• **Entries from a data collection**:
========================================

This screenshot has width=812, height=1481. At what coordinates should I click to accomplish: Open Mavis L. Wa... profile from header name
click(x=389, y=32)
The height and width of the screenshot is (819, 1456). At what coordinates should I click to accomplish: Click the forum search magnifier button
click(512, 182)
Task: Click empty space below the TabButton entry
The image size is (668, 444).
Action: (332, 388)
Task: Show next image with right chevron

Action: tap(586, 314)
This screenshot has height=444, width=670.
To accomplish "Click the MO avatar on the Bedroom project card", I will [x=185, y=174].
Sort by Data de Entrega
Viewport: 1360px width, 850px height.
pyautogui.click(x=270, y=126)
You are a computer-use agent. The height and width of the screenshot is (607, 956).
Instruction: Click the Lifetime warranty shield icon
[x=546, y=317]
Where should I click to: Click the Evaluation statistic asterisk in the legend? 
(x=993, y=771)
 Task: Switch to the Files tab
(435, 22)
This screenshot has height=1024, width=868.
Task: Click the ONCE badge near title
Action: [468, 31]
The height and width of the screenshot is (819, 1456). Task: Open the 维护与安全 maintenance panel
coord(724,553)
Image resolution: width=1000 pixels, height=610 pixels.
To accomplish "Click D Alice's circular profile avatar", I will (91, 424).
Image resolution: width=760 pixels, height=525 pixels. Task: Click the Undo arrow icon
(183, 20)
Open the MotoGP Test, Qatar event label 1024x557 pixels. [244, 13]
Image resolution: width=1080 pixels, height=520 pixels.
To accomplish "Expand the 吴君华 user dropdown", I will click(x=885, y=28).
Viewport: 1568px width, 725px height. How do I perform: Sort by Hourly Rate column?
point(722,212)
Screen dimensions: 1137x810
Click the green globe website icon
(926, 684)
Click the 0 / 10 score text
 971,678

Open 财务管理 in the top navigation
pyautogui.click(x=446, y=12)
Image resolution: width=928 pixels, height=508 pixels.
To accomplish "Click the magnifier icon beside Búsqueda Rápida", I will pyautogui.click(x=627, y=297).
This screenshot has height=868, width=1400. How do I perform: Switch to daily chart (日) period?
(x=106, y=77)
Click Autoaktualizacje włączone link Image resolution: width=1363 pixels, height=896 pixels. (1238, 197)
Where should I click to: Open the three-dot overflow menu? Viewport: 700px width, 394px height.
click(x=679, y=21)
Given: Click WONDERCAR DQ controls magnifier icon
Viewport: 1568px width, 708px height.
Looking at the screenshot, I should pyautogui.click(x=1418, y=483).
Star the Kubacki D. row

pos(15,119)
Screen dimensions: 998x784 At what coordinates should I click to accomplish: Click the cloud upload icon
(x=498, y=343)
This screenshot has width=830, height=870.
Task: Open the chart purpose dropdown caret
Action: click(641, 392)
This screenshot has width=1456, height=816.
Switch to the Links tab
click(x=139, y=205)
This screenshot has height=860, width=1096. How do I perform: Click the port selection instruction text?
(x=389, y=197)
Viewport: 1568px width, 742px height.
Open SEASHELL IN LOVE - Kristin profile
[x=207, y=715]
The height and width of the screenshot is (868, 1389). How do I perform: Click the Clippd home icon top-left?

========================================

Please find every line in the entries above that contains the string "text", treating uppercase and lowercase as different, and copy each of those lines.

• **Result of the exercise**:
Click the 0 / 10 score text
This screenshot has height=860, width=1096. How do I perform: Click the port selection instruction text?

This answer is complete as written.